C’est à ce moment que le vétérinaire est sollicité pour établir un diagnostic. Après examen clinique et radiographique (Figure 1), celui-ci est sans appel. La fourbure diagnostiquée a déjà sévèrement dégradé la structure du pied. La cohésion normale entre le sabot et les tissus sous-jacents du pied n’est plus présente, ce qui a pour conséquence un effondrement et une bascule de la 3e phalange.

La jument est prise en charge et reçoit un traitement médicamenteux, notamment analgésique et une ferrure thérapeutique est prescrite. A ce stade, les intervenants sont bien conscients que le pronostic vital est réservé à long terme et le pronostic sportif est très sombre.

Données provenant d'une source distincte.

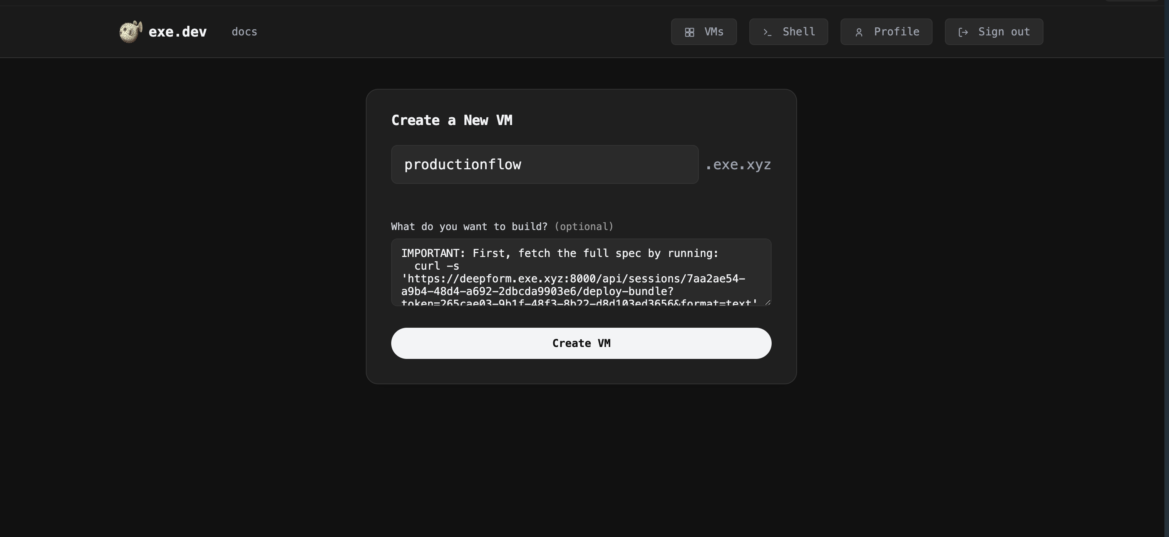Select the grid icon on the VMs button

[690, 32]
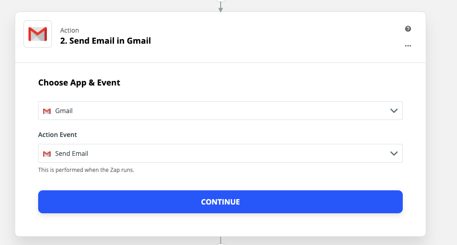This screenshot has height=245, width=457.
Task: Click the connector line below the step card
Action: pyautogui.click(x=221, y=240)
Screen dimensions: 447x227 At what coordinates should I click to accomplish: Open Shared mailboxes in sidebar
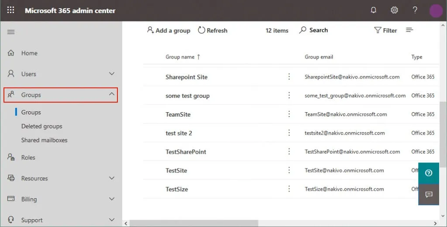[44, 140]
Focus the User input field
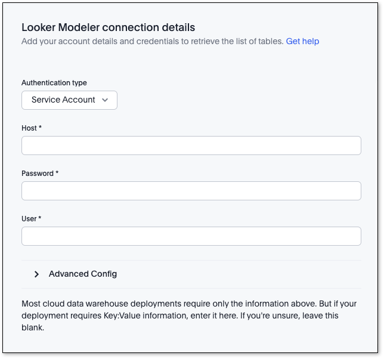The width and height of the screenshot is (384, 359). (191, 236)
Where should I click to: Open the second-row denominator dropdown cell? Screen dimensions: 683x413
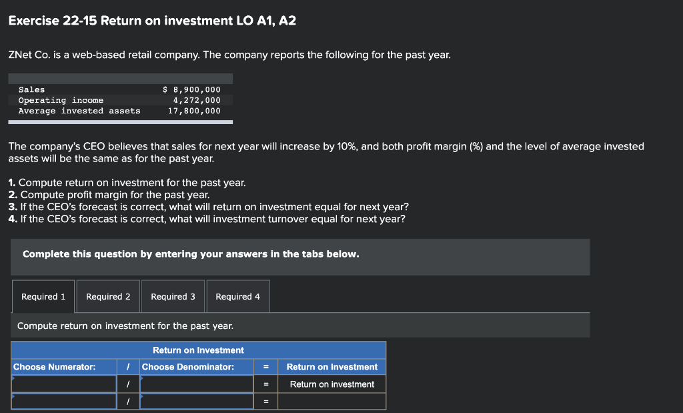pyautogui.click(x=196, y=400)
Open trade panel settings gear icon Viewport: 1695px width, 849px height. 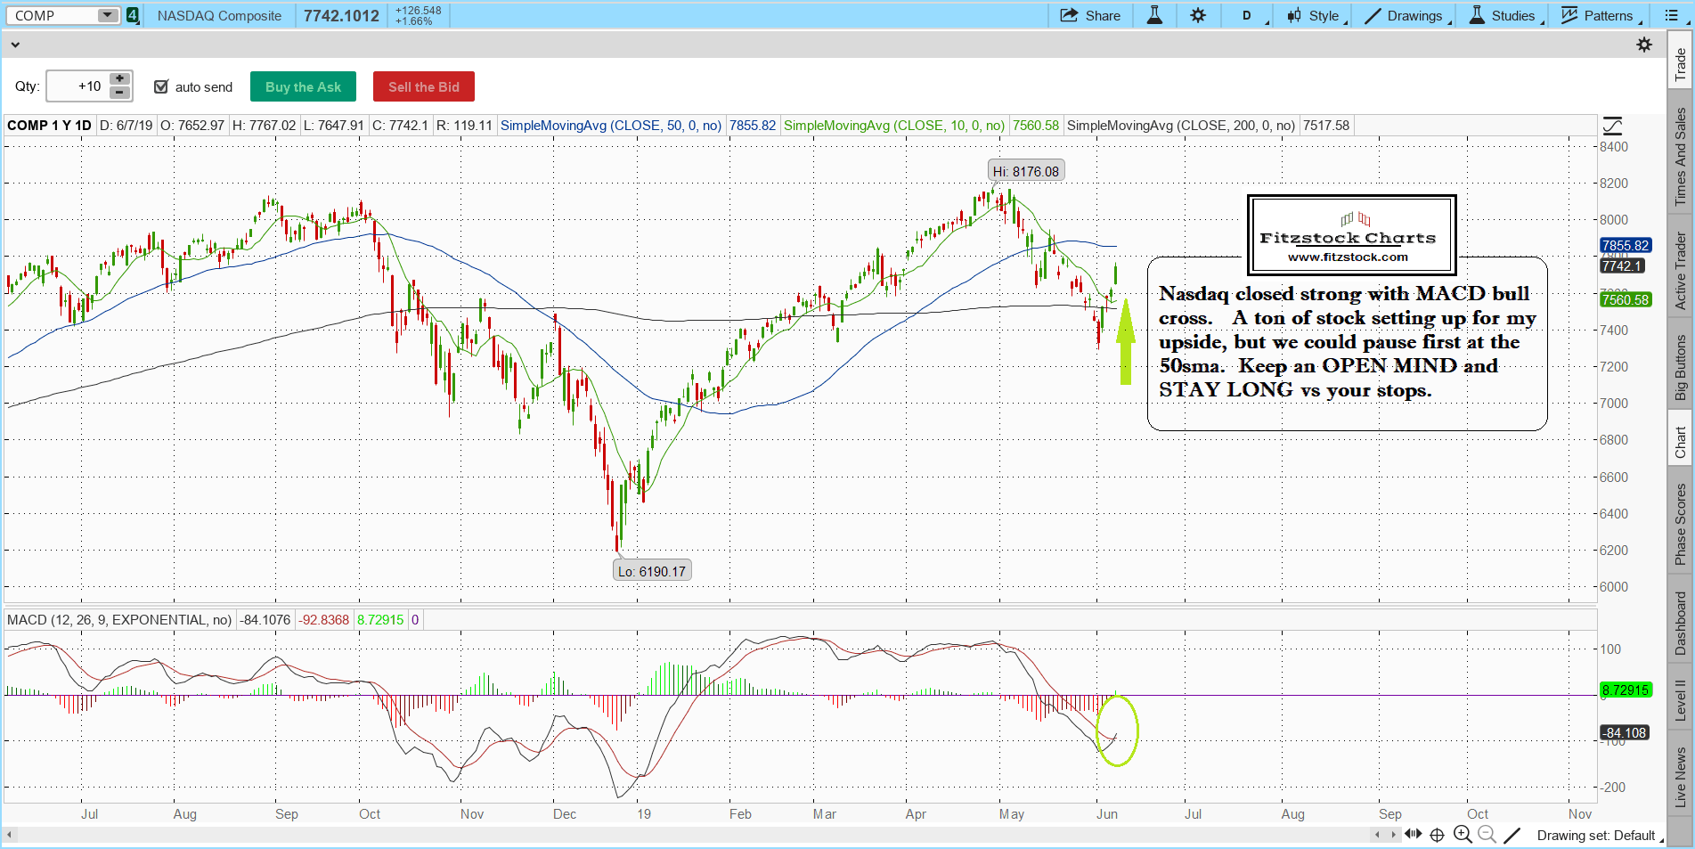pyautogui.click(x=1644, y=45)
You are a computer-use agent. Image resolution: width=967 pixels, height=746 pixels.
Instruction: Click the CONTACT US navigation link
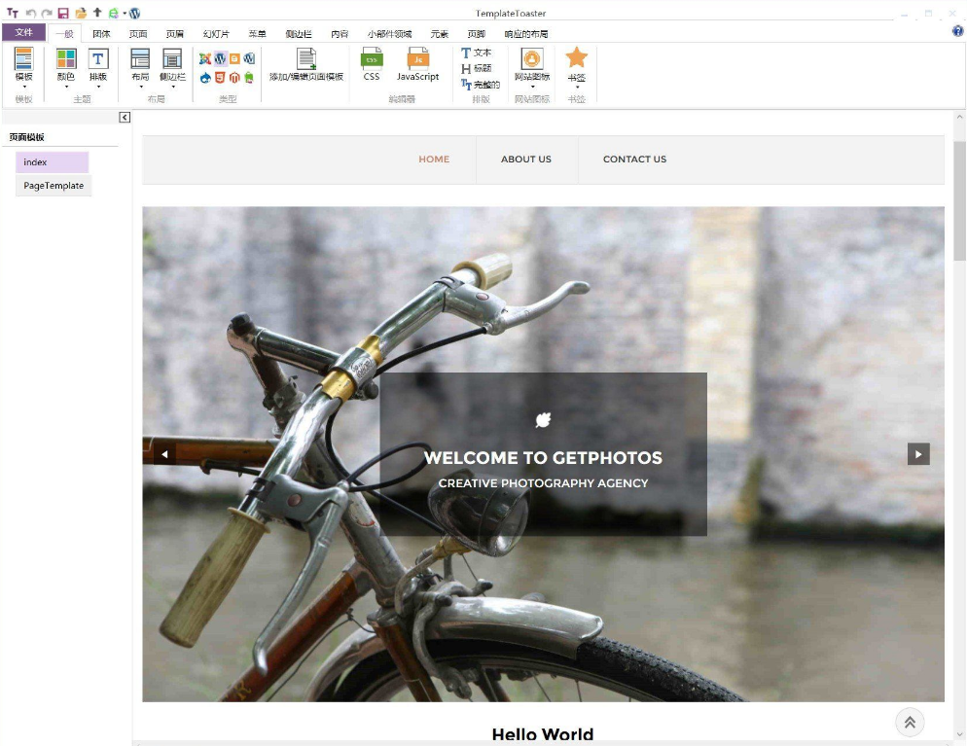pyautogui.click(x=634, y=160)
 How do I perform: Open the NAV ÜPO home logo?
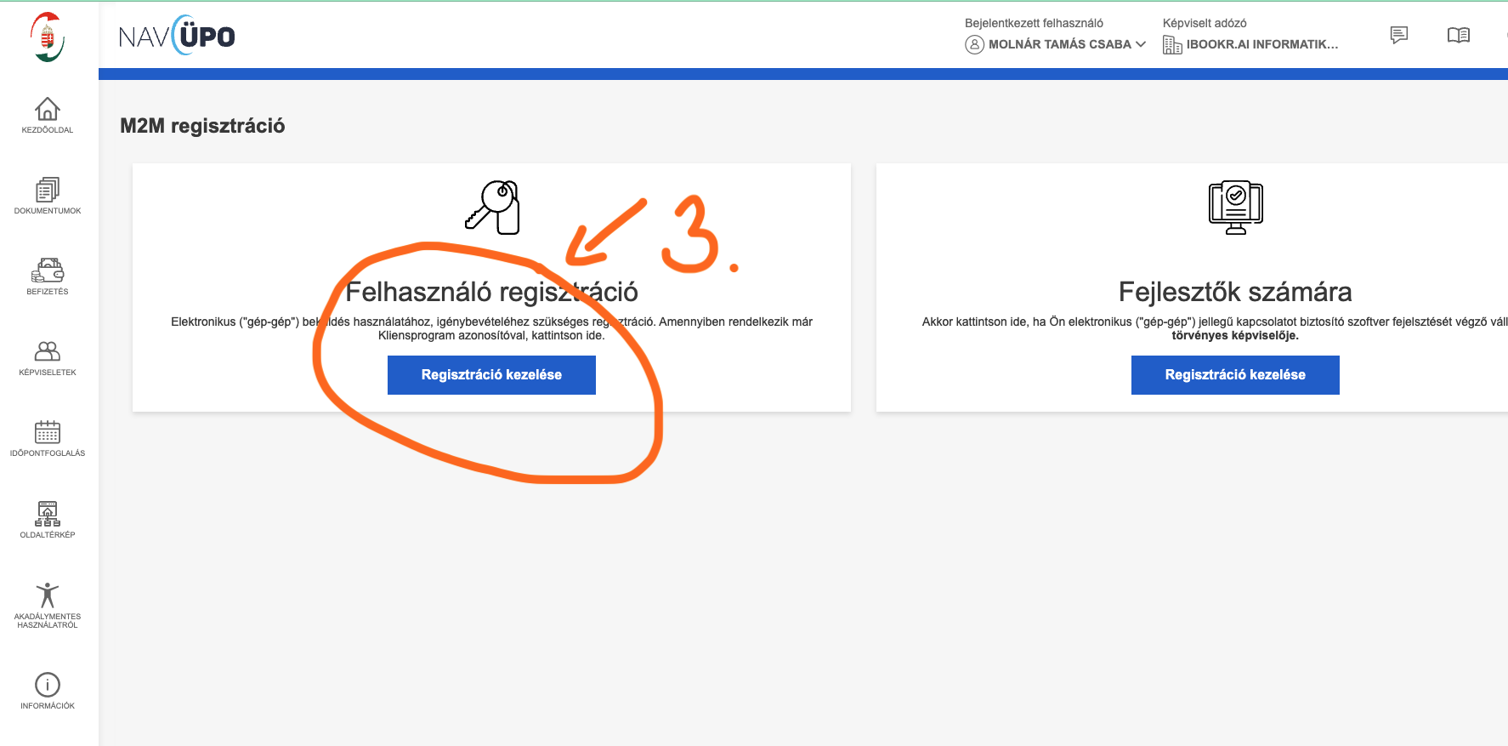177,37
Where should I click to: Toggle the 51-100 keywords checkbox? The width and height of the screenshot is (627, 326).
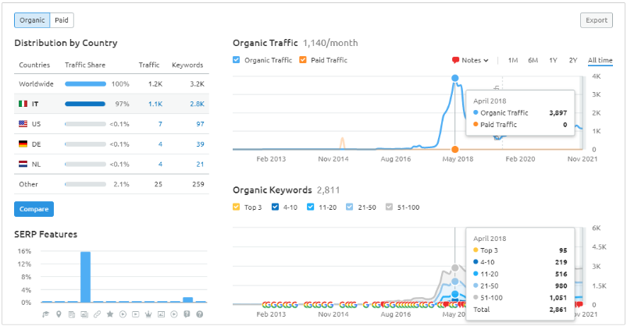pyautogui.click(x=389, y=207)
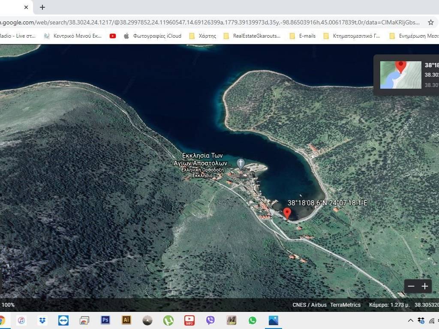This screenshot has height=329, width=439.
Task: Open a new browser tab
Action: [x=42, y=7]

Figure 1 : Cliché radiographique. La 3e phalange est effondrée dans la boîte cornée et vient écraser les tissus mous et les vaisseaux sanguins entre la sole et l’os. Un basculement de la 3e phalange est également présent. Le schéma illustre le phénomène. A noter, le cliché a été réalisé avec le pied posé en pince car la jument refusait de s’appuyer dessus

Figure 1

Pour ce qui est de l’évolution à long terme, le choix d’un traitement orthopédique adapté est fondamental. En particulier, c’est la compétence du maréchal-ferrant qui est déterminante. Le vétérinaire est en mesure d’exposer au maréchal, la nature et la sévérité des lésions qu’il observe, et, à la suite de cette discussion, le maréchal propose une solution de ferrage thérapeutique. Lorsque l’on est face à des cas compliqués comme celui-ci, le défi pour le maréchal-ferrant est de proposer un ferrage thérapeutique qui soit, bien sûr, adaptée au problème rencontré, mais aussi réalisable techniquement. En fonction de la qualité du pied et du mode de vie du cheval, entre autres, le professionnel devra faire des choix et trouver un compromis entre théories et réalités du terrain. Dans notre cas, plusieurs ferrures thérapeutiques ont été essayées (figure 2 et figure 3).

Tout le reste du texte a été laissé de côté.